*What to do:* Can you write out the part of the records that opens with the line containing "Where should I" and closes with the line containing "click(13, 182)", swapping "toolbar" for "sidebar" and leaving everything else as it is?

Text and element pointing records:
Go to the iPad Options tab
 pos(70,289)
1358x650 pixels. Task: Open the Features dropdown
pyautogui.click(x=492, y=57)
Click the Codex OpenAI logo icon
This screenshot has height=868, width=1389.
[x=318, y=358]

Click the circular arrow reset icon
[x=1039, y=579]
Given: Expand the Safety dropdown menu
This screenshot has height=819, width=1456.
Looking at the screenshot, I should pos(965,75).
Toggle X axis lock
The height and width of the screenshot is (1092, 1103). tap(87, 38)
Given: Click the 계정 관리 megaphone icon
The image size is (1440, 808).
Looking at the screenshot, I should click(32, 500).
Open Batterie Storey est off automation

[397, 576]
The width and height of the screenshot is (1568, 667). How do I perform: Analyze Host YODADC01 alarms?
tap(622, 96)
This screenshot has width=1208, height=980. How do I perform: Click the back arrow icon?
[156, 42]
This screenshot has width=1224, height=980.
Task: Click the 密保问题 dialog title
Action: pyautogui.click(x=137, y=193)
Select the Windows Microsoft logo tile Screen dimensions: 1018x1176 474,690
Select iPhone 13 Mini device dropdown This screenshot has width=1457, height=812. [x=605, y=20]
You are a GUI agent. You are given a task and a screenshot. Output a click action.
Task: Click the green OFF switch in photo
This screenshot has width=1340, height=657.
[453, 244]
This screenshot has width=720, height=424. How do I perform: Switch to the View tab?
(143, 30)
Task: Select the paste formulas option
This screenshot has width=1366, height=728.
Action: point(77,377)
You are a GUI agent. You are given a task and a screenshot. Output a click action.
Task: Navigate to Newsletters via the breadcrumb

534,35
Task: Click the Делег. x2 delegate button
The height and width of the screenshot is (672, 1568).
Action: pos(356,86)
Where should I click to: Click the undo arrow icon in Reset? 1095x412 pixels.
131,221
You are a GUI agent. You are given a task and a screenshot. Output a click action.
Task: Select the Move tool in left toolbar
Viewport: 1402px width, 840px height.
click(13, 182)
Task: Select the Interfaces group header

*Task output:*
Where should I click to: Click the undo arrow icon in Reset? 1095x412 pixels.
131,221
You are a GUI agent. You are given a task and a screenshot. Output a click action.
Task: Select the Move tool in left sidebar
Viewport: 1402px width, 840px height.
click(13, 182)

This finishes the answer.